Detailed guidance on smoke fog devices can be found in RISCAuthority publication S07: Security guidance for fog devices, available at S07 - Security guidance for fog devices.
It is of paramount importance that the relevant police authority and fire and rescue service are advised in writing of a proposed installation of a security fog system. Both services have developed guidelines for their personnel for when attending premises in which a security fog system has activated.
Ram Raid Protection
Recent years have seen a significant increase in the crime of ‘ram raiding’. Whilst traditionally targeting retail premises, criminals have moved towards focusing on ram raid attacks of ATMs and industrial premises, employing mechanical diggers and other heavy vehicles, influenced by the growing presence of modern buildings with lightweight construction.
As well as the theft of contents, significant collateral damage to the building fabric, and subsequent business interruption often arises.
Targets for ram raid attack include, but are not limited to:
-
ATMs
-
Computer and electrical products
-
Designer clothing
-
Electronic goods
-
Non-ferrous metals
-
Cigarettes and spirits
Measures employed with the objective of deterring/frustrating a ram raid attack (which should be determined by a risk assessment) include:
-
The installation of proprietary products across potential points of attack such as posts, fixed or retractable bollards, fixed or moveable barriers, girders or gantries.
-
The use of natural barriers such as ditches, mounds or embankments, or civic obstacles such as stone or concrete structures.
The risk may also be reduced by the placement of the bulk supply of target commodities in an internal physically secure area, well away from potential points of perimeter attack.
It should be remembered that some forms of external ram raid protection will require local authority planning consent before installation. Planning consent will also be required for the installation of street furniture such as posts, bollards or planters on any public thoroughfare. In respect of private property, such restrictions may not apply, however where the property is tenanted, the permission of the property owners will be needed.
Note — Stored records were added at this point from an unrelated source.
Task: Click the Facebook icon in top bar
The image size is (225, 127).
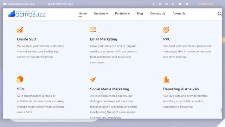Action: click(x=153, y=4)
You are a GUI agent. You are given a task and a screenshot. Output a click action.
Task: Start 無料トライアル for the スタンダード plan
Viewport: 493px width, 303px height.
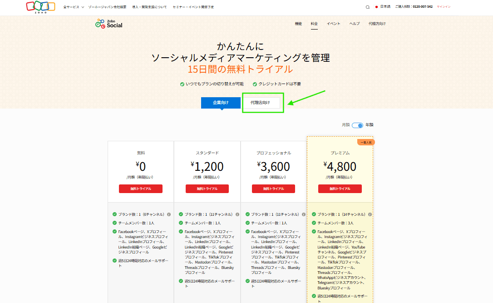point(207,189)
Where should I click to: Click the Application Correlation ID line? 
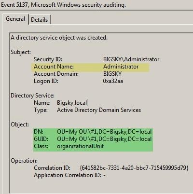(x=69, y=175)
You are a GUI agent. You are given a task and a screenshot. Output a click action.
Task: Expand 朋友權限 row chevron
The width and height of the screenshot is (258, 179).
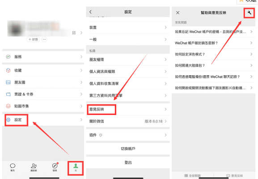point(166,60)
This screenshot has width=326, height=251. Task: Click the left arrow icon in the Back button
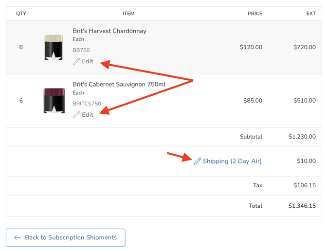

Anti-ram raid bollards should be certified to BSI PAS 68: Impact test specification for vehicle security barrier systems, and selected and installed in accordance with BSI PAS 69: Guidance for the selection, installation and use of vehicle security barrier systems. It is also recommended that companies involved in the manufacture and installation of such products should be selected from those that are registered members of the Perimeter Security Suppliers Association - https://www.pssasecurity.org/.
For detailed information and guidance on ram raid protection, reference should be made to RISCAuthority publication S10: Guidance for protection of premises against attacks using vehicles (ram raid), available at S10 - Guidance for protection of premises against vehicle attacks (Ram Raids).
Protections Management
At risk of stating the obvious, it is vitally important that close attention is given to ensuring that all physical and electronic protections are maintained in an operative state and that they are placed in force as appropriate on close of business each day.
Keyholding should be restricted to a minimum number of trusted persons for whom the appropriate closedown instructions should be given and an up to date register of all keyholders kept.
Where taking occupation of newly acquired premises, all external door locks, alarm codes, etc. should be changed as necessary. This should also apply in circumstances such as when keys are lost or misplaced and may also be required where keyholders are no longer employed.
Additional Information
Detailed information on a wide range of security measures are published by the RISCAuthority, freely available at Free Document Library.